A media ladera Martín se había detenido.

—Ven, Martín —dijo Andrea entonces—. ¿Qué estás mirando?

Desde la esquina de un callejón se veía una casa con una parra sobre la puerta. Dos hombres y una mujer sentados a una mesa de mármol bebían vino y en aquel momento la mujer se levantó, tomó consigo la botella vacía y entró en la casa. Apenas pudieron verle más que la larga cola de caballo cuando la puerta se cerró tras ella. Martín volvió la cabeza hacia el frente, Andrea le estaba mirando a él.

—¿Qué estabas mirando? —insistió.

Martín, sin responder, agarró la mano de Andrea y ascendió de nuevo por el camino, torció decidido a la derecha, luego a la izquierda y fue metiéndose por calles intrincadas, silenciosas y destruidas.

—¿Adónde vamos? —interrumpió Chiqui—. ¿Por qué no volvemos?

—Sigamos, por ahí —dijo Martín tirando de la mano de Andrea.

—No quiero seguir —dijo ella y fue a reunirse con Chiqui que se había detenido y estaba sentada en un poyo—, hace demasiado calor.

—Id si queréis —y le soltó la mano.

Ella le miró con suspicacia.

—¿Qué dices? —y se sentó a su vez.

—Que volváis al barco. Yo iré luego.

—Pero ¿dónde vas a ir?

—A dar un paseo.

—Iré contigo —dijo entonces. Había determinación en su voz y a punto estuvo de levantarse pero se dejó llevar del enojo que produce ese sentimiento de exclusión que nace con el indicio y no se movió.

—Ven pues —dijo él sin mirarla.

Pero lo dijo por decir, porque lo único que quería en este momento era que le dejaran solo para deshacer el camino e ir en busca de la muchacha del sombrero que había visto desde el

Albatros.
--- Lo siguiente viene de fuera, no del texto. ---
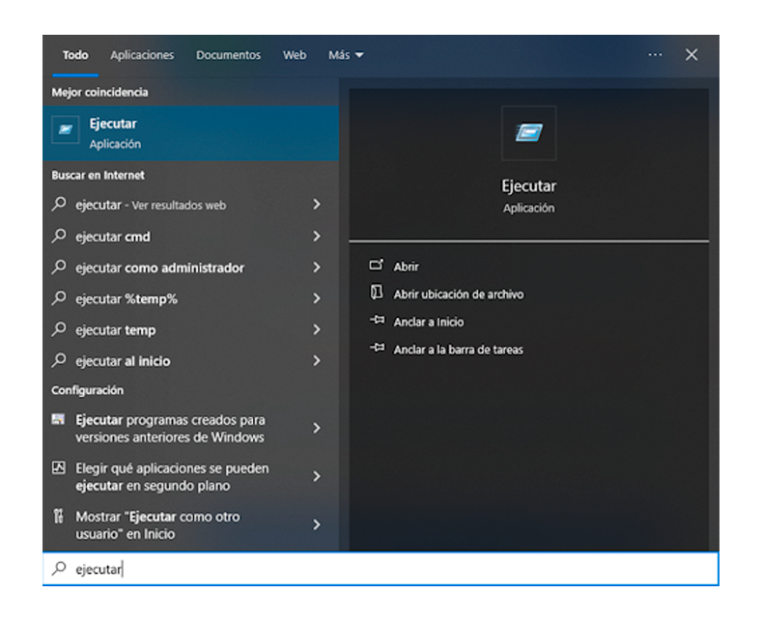Click the pin icon beside Anclar a la barra de tareas
Image resolution: width=762 pixels, height=621 pixels.
click(x=377, y=350)
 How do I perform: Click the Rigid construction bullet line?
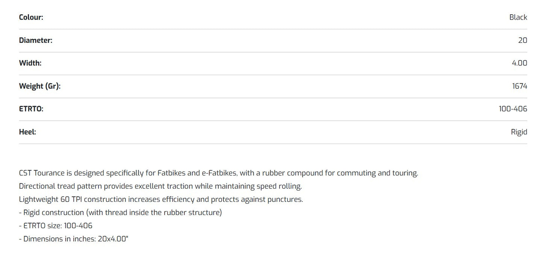(x=120, y=212)
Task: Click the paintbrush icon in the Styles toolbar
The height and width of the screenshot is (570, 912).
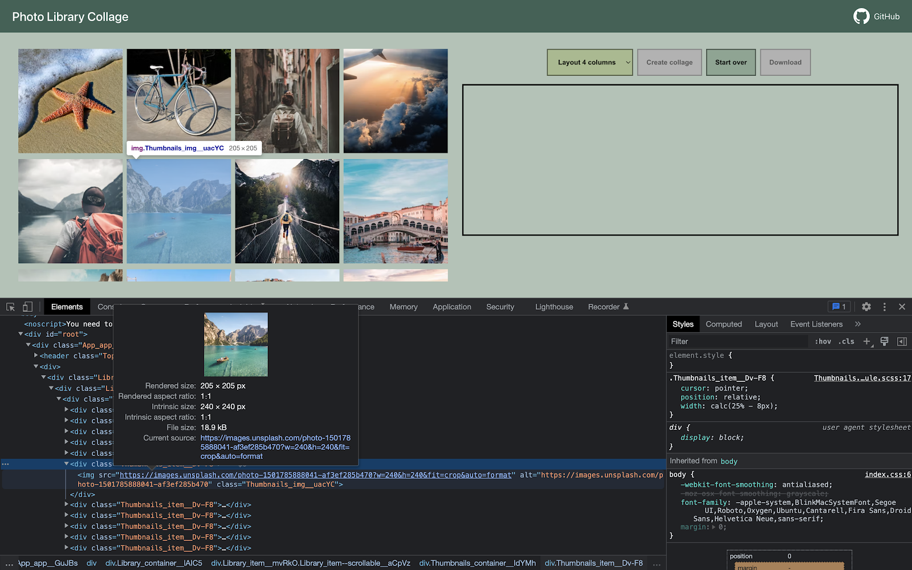Action: [x=884, y=341]
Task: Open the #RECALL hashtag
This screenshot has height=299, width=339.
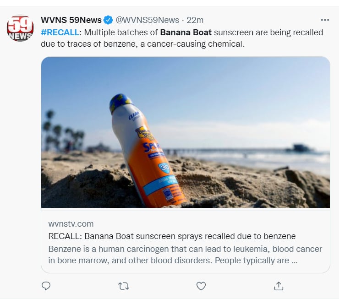Action: tap(59, 33)
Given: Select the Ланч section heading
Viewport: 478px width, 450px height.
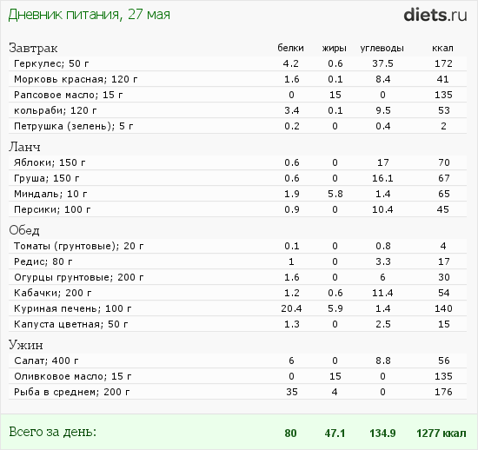Looking at the screenshot, I should 24,147.
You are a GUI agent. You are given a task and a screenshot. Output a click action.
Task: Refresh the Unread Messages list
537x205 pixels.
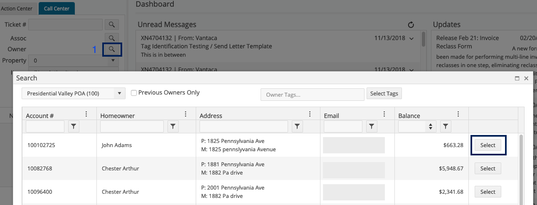point(411,25)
Aunque entonces se había deshecho en la distancia cegada por el sol y no había podido ajustarla a la oculta imagen de su recuerdo bien podía ser la misma que la del patio de la parra. No era la cola de caballo sino algo más perenne, el aire, el gesto, la forma de apoyarse sólo por los hombros, tal vez con el resto del cuerpo separado de la pared, lo que le había sumergido otra vez en aquella historia que había dejado inconclusa. Quizá no hay historias inconclusas, se dijo, de un modo u otro debieron de cerrarse sin que nos diéramos cuenta. Pero ahora, saltando el tiempo de silencio, de olvido, un tiempo intermitente que sólo existe con la reminiscencia, se levantaba precisa y cierta como entonces dejando el otro tiempo, el real, el que le había acompañado hasta ahora, desteñido y lejano y ya no le fuera permitido asirse a él, ni atender a los cantos que desde allí lo llamaban, como si no reconociera la voz de Andrea y nada significara lo que le estaba diciendo.

Entonces apareció la vieja. Debía de haberles seguido durante un trecho y al detenerse les había adelantado y comenzaba a subir la cuesta. No parecía importarle el calor. Caminaba vacilando sobre las piedras pero su cuerpo enjuto mantenía una estabilidad precaria al ritmo de sus saltos deslavazados que sin embargo ejecutaba con primor y sin miedo, y se acompañaba con una cantinela monótona, como si recitara una retahíla de encargos que no quisiera olvidar, acoplada a su propio y deteriorado compás.

—Yo no quiero continuar, me voy —dijo Chiqui, se levantó e inició el descenso.

—Sigamos a la mujer —dijo Martín—, veamos a dónde va.

—Qué más da donde vaya, yo me voy, estoy agotada —dijo Chiqui.

Andrea se levantó también y la alcanzó, y Martín, que a pesar de todo había decidido seguirlas, cuando oyó el tono de conminación solapada de su voz que tan bien conocía en el que había advertido ya el matiz de menosprecio —déjalo, ya vendrá— pronunciado deliberadamente en voz más alta para que él lo oyera, dio la vuelta y se dirigió hacia el camino que ascendía por el promontorio y acoplándose al paso de la mujer la siguió en la distancia para no delatarse.